By: Jaclyn Holdsworth
The OBA may not be married to the new Rules of Civil Procedure as they’re currently proposed, but now is the time to speak up if you have comments or suggestions. As most Ontario lawyers are probably aware, the Rules of Civil procedure are being completely overhauled. Attorney General Downey and Chief Justice Morawetz launched the Civil Rules Review in 2024. The CRR’s mandate is to make civil court proceedings more efficient, affordable, and accessible. The Working Group is comprised of 14 individuals from the bar, the bench, and academia; many more professionals have contributed through sub-groups.
The phase 2 report (there are three proposed phases the project) was released in April, 2025, and contains the Working Group’s proposed reforms. The Working Group is accepting comments and suggestions on the reforms until June 16, 2025. If you’re thinking about sending in your thoughts, here are a few tips we pulled out of their report:
- Early submissions (i.e., before June 16, 2025) are encouraged.
- Your submission may be disclosable under the Freedom of Information and Protection of Privacy Act.
- Fruitful submissions will understand the Working Group’s mandate.
The unassailable foundation of the proposal is that it is not an option to maintain the status quo. Small changes to the rules are insufficient to create the mandated changes. The Working Group (citing Chief Justice Wagner) and is pursuing “good justice for everyone, not perfect justice for a lucky few.” The Working Group already knows that the current system works for a select few and they expect those parties to be resistant to change. The Working Group has already completed a year of consultations.
In other words, the working group is not looking for submissions that protest the need for changes, or that critique the changes as ‘experimental.’ The Working Group makes a point of stating that ‘The core elements of the proposed reforms have been successfully implemented in other jurisdictions, including the U.K., Australia, New Zealand, and Singapore, as well as in various national and international arbitration models.’

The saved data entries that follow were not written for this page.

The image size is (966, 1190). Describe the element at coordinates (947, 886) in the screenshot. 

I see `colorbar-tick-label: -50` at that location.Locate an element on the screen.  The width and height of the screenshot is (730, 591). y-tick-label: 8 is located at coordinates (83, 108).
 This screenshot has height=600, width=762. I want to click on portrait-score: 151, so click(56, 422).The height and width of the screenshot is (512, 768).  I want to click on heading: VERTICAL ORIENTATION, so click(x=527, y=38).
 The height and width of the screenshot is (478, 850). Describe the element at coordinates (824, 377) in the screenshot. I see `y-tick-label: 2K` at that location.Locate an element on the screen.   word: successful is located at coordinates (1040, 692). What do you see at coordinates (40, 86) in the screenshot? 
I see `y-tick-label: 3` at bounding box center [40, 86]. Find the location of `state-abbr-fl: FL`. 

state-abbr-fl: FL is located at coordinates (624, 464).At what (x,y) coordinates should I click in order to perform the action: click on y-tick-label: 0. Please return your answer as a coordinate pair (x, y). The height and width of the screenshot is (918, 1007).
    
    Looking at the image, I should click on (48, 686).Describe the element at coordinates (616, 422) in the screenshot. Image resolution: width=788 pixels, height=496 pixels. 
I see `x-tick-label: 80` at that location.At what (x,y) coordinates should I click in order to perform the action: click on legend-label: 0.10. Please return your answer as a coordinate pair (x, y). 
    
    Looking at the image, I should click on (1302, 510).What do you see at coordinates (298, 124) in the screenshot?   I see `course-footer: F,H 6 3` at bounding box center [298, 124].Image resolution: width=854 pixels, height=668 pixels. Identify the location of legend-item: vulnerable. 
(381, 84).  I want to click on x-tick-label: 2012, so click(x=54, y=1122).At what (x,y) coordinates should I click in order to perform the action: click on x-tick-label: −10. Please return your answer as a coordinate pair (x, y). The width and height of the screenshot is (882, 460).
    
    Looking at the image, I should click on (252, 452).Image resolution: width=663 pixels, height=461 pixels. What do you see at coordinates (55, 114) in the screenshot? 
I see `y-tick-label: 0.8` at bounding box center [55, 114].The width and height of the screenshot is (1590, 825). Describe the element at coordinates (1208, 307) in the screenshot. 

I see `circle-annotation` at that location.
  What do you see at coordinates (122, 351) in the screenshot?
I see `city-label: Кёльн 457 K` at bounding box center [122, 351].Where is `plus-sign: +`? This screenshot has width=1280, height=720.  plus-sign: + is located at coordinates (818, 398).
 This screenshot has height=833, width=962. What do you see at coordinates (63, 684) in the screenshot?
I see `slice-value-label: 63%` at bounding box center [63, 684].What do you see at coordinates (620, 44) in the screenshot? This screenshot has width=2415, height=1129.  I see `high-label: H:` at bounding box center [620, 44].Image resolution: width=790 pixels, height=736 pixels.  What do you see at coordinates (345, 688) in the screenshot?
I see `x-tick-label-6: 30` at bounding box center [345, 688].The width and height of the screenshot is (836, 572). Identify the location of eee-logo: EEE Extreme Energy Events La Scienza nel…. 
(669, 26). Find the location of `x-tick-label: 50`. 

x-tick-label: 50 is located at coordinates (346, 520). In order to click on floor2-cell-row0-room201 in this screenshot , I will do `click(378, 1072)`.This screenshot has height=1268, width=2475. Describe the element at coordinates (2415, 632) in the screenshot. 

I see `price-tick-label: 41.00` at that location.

- Read the whole consultation paper before forming conclusions about any one part
The changes reflect a shift away from the use of motions and a change to a robust “up-front evidence model.” A few of the proposed changes include:
- A pre-litigation protocol for certain types of cases, notably personal injury claims, debt collection claims, and disputes about the validity of a testamentary instruments
- A single, online, form for all proceedings, whether previously commenced by Statement of Claim or Notice of Application
- No oral examinations for discovery
- A standard timetable, amendable on consent under some circumstances, that governs the exchange of pleadings, witness statements, affidavits of documents, and timetables for expert evidence
- Mandatory mediation in matters not proceeding on a summary basis
- Binding judicial dispute resolution for straightforward civil cases, where the parties consent
- Expert evidence reforms, e.g., pre-trial conferences for opposing litigation experts, joint litigation experts presumptively required for some issues including capacity determinations, codifying White Burgess.
- A ‘Delay Penalty’ for missed interim deadlines
- An exhaustive list of final orders that have a right of appeal without leave
- If you identify a problem, don’t stop there – propose a solution, too.